**指示 1**
抜粋本文の「θi*=tan-1(Iβ/Iα) …(4)」から「ク電流推定値として記載する。」までを、一字も変えずに出力しなさい。
**指示 2**
抜粋本文に基づいて、次の問いに答えなさい。
(a) 位相算出部15は何から構成されているか。
(b) 図6では、IaとWiを何秒で区切っているか。
(c) 切取り厚さ情報は、何の平均値を取ることで算出されるか。

**抜粋本文**
——————————

Iα=(2/3){Iu-Iv/2-Iw/2} …(2)
Iβ=(1/√(3)){Iv-Iw} …(3)
その後、座標変換(直流量への変換)をするために必要な位相を位相算出部15で算出する。位相算出部15は瞬時位相算出部12とPLL部(位相記憶部)13、積分部14から構成され、このうち瞬時位相算出部12では、以下の(4)式で示す処理を実施して瞬時位相θi*を算出する。
θi*=tan-1(Iβ/Iα) …(4)
瞬時位相θiは、PLL部13、積分部14から構成されるフィードバックループに通して最終的に積分部14において座標変換位相θiを生成する。この値は、電動機回転子位置の推定値となる。なおこの処理過程においてPLL部13からは、直流量として電気角推定値Wi(電動機速度推定値)が得られている。このフィードバックループはノイズ除去の役割があるため、もし、瞬時位相θiのノイズが気にならない場合には、前記したフィードバックループを通さなくても良い。
【0022】
そして座標変換部16には、3相2相変換部11で求めたα軸とβ軸による直交2軸電流成分Iα、Iβと、位相算出部15で求めた座標変換位相θiが入力され、座標変換を実行する。座標変換は以下の(5)式で示す処理である。
Ia=Iα・cos(θi)+Iβ・sin(θi) …(5)
この座標変換は、固定座標系における電流(交流)を回転座標系における電流(直流)に変換したものということができる。算出された回転座標系における直流値Iaおよび位相算出部15から出力された電気角推定値Wi(電動機速度推定値)は直流量である。なお、直流量Iaは、電動機制御で用いられるトルク電流の時間的変化と、相対的には同様の変化をするため、本明細書においては、トルク電流推定値として記載する。
【0023】
次に、切削速度・切取り厚さ情報抽出部7の詳細について、図5を用いて説明する。図5は切削速度・切取り厚さ情報抽出部で行われる処理のフロー図である。図5に示す通り、切削速度情報は主軸の電動機速度推定値Wiの平均値を取ることで算出され、切取り厚さ情報は主軸のトルク電流推定値Iaの平均値を取ることで算出される。平均値の計算方法としては、入力されたIa,Wiそれぞれの時系列データをある時間間隔で区切り、その区間内の値の合計値をデータ点数で除算することで計算する。
【0024】
図6は主軸のトルク電流推定値Iaと主軸の電動機速度推定値Wiを0.1秒で区切った場合の波形例と平均値を示すグラフである。ここで、なぜ切削速度と切取り厚さの情報が、IaとWiの平均値で算出できるかについて説明する。まず、切削速度とは、回転させる工具刃先または被加工品の周速のことであり、工具または被加工品の回転数に比例する。つまり、工具刃先の摩耗などを考えない場合、前記した電気角推定値Wiが切削速度の代替値として利用することができることが分かる。一方、切取り厚さとは、切り屑の厚みに相関する数値であり、ミーリング(フライス)加工でいえば、1刃当たりの送り量、旋削でいえば1回転あたりの送り量が増えることで大きくなる。ここで、送り量とは工具が被加工品に対してどれだけ動いたかを表す値であり、工具や被加工品を回転させる主軸にとって送り量を増やすことは、工具と被加工品が押し付けられる方向に力が働くため、負荷増加につながる。そのため、主軸電動機のトルク電流推定値Iaの平均値が、切取り厚さに相関することになる。

——————————

**抽出データ**
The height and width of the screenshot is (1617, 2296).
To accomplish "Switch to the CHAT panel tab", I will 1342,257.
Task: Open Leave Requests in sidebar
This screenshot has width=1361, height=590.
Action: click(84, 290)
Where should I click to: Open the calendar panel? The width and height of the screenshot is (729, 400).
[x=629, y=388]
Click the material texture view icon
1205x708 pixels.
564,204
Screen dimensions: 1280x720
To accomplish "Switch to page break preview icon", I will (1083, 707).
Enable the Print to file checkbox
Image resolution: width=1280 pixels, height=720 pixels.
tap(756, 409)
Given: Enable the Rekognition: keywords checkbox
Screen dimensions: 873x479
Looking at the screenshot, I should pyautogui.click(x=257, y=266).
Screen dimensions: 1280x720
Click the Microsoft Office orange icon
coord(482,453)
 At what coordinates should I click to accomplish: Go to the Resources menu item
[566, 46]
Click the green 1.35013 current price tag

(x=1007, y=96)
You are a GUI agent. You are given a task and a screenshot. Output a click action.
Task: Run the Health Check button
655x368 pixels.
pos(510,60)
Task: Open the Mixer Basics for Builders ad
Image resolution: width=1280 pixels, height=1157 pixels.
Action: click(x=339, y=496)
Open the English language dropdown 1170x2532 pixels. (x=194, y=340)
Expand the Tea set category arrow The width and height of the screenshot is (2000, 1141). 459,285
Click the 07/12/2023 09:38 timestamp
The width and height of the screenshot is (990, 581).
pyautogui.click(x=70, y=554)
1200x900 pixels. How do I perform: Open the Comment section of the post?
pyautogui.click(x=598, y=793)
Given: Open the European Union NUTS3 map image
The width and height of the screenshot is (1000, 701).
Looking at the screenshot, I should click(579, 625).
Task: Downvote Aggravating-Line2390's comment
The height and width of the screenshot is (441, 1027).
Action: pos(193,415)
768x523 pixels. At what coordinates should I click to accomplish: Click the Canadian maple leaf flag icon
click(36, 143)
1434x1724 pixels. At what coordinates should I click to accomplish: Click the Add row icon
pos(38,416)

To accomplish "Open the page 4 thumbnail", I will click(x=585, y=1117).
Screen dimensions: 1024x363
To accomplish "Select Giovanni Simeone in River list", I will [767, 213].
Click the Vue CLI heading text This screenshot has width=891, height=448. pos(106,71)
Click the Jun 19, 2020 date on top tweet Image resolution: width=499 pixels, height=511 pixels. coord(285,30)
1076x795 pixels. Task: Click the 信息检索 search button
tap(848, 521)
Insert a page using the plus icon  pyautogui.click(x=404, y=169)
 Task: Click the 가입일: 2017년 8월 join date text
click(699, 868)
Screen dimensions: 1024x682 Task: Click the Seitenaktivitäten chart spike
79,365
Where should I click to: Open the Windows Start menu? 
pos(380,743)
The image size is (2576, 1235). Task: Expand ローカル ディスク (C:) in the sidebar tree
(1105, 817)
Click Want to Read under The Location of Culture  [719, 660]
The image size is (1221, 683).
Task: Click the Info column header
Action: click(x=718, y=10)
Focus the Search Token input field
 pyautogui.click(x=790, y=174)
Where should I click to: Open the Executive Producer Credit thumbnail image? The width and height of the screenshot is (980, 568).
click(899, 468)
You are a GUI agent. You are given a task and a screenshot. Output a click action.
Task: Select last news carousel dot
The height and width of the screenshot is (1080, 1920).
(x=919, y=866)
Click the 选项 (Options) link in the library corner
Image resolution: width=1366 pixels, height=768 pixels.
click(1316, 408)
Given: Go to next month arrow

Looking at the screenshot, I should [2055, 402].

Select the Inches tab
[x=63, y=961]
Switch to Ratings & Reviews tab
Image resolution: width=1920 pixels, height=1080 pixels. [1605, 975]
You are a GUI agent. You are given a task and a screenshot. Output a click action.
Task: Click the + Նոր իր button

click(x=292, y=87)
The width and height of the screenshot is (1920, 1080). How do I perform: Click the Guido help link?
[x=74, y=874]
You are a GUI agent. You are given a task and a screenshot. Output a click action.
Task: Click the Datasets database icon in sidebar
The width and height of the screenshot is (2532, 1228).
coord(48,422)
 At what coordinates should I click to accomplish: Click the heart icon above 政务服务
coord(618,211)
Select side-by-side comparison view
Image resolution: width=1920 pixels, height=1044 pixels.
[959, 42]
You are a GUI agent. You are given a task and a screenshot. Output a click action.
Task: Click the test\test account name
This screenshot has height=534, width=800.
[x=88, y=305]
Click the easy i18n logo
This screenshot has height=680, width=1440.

——————————

**解答 1**
θi*=tan-1(Iβ/Iα) …(4)
瞬時位相θiは、PLL部13、積分部14から構成されるフィードバックループに通して最終的に積分部14において座標変換位相θiを生成する。この値は、電動機回転子位置の推定値となる。なおこの処理過程においてPLL部13からは、直流量として電気角推定値Wi(電動機速度推定値)が得られている。このフィードバックループはノイズ除去の役割があるため、もし、瞬時位相θiのノイズが気にならない場合には、前記したフィードバックループを通さなくても良い。
【0022】
そして座標変換部16には、3相2相変換部11で求めたα軸とβ軸による直交2軸電流成分Iα、Iβと、位相算出部15で求めた座標変換位相θiが入力され、座標変換を実行する。座標変換は以下の(5)式で示す処理である。
Ia=Iα・cos(θi)+Iβ・sin(θi) …(5)
この座標変換は、固定座標系における電流(交流)を回転座標系における電流(直流)に変換したものということができる。算出された回転座標系における直流値Iaおよび位相算出部15から出力された電気角推定値Wi(電動機速度推定値)は直流量である。なお、直流量Iaは、電動機制御で用いられるトルク電流の時間的変化と、相対的には同様の変化をするため、本明細書においては、トルク電流推定値として記載する。

**解答 2**
(a) 瞬時位相算出部12、PLL部(位相記憶部)13、積分部14
(b) 0.1秒
(c) 主軸のトルク電流推定値Ia